CommuniCare Health Centers’ five locations provide health care services regardless of ability to pay to one in eight Yolo County residents. Most patients are very low income, meaning that they are statistically almost twice as likely to develop diabetes in their lifetimes as middle-income Americans.
As ending hunger and malnutrition in Yolo County is the mission of Yolo Food Bank, the partnership with CommuniCare to address chronic disease is a natural extension of the organization’s food distribution efforts, which currently total four million pounds of food each year.
“Our partnership with CommuniCare is robust, and an illuminating example of the intersection between healthy eating and active living, and disease management and treatment,” commented Yolo Food Bank Executive Director Michael Bisch. “It’s our goal in our new facility, over time, to meet the full food security need of the County, and to effect a nutritional paradigm shift in doing so. The ‘Food as Medicine’ relationship with CommuniCare underscores this potential.”
Together with a network of 200 partners, including 72 nonprofit organizations such as CommuniCare, Yolo Food Bank serves the needs of the nearly one in five Yolo County residents living in poverty, including working families, homeless, and other vulnerable neighbors. CommuniCare accesses produce weekly from the Sutter Health Nonprofit Nutrition Center, located within Yolo Food Bank’s new, 42,000 square foot food distribution warehouse and operations facility, and from FARM Davis, a volunteer-operated farm dedicated to building community and food security. CommuniCare staff then develops a recipe based upon the seasonal produce selection and prepares a healthy snack for the diabetes patients to sample during group visits, and then try at home.
Local resident Yolanda Turner began participating in the group visits at Salud Clinic shortly after receiving her diabetes diagnosis. An accomplished cook, she likes to modify the recipes she receives at the clinic visits and make them her own.

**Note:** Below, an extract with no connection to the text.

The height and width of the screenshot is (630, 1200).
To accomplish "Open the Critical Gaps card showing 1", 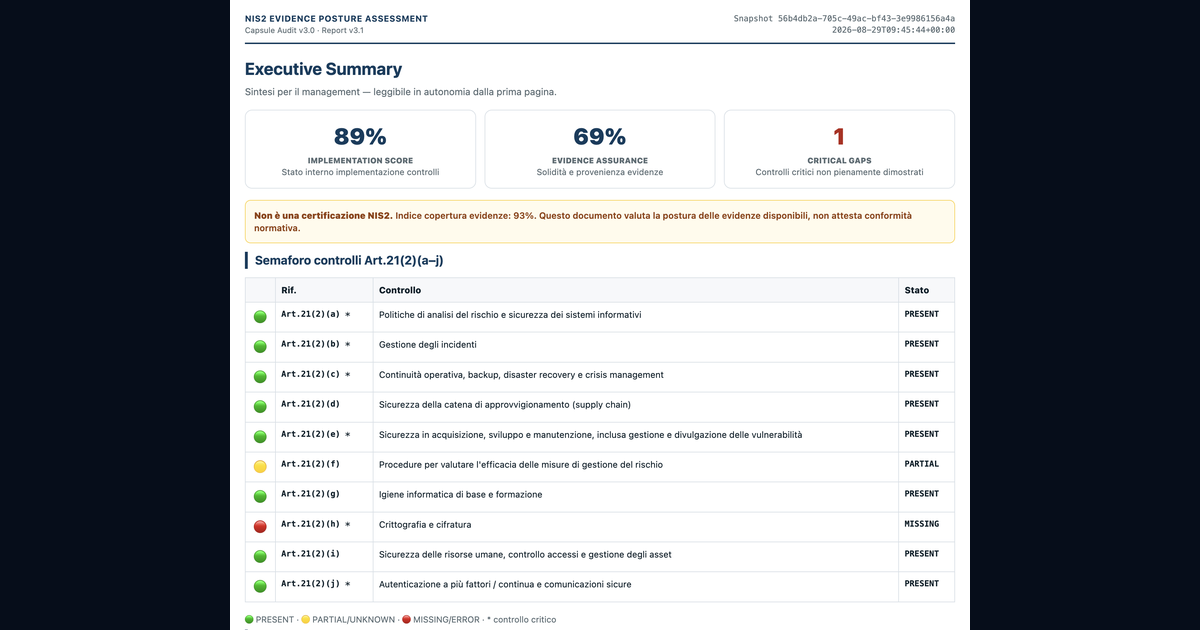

“The group visits really help me financially,” Turner shared. “I don’t have an excuse for not having produce now since I get it free every week. The snacks give me ideas of what I can make with the produce, and in the group we talk about how it will affect my blood sugar.”
Rates of chronic disease are rising rapidly, and traditional one-on-one medical appointments and pharmaceuticals often do not treat the root causes, according to Marshall. In the “Food as Medicine” group setting, patients gain skills, support, and confidence to manage their conditions amongst clinic staff and other patients who are living with the same disease. The produce from Yolo Food Bank and FARM Davis incentivizes participation and enables patients to practice the lifestyle changes discussed at the group visits.

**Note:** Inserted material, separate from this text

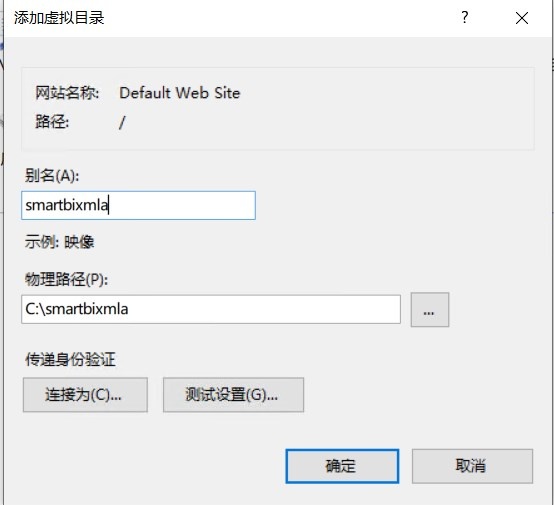Click the 物理路径(P): label
This screenshot has height=505, width=554.
[66, 280]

“Without the group, I would be lost,” Turner confided. “If I miss it, I feel anxious and lost.”
CommuniCare soon will begin to produce food of its own, as an empty lot adjacent to the organization’s Hansen Family Health Center in Woodland is transformed into a garden and outdoor classroom. Group visits will be conducted in the outdoor classroom, and the quarter-acre project will include ample space for fruit trees and vegetable beds. Furthermore, pending funding may offer support for beginning farmers, such as the local Center for Land-Based Learning urban incubator farms, to also supply produce to advance CommuniCare’s innovative approach.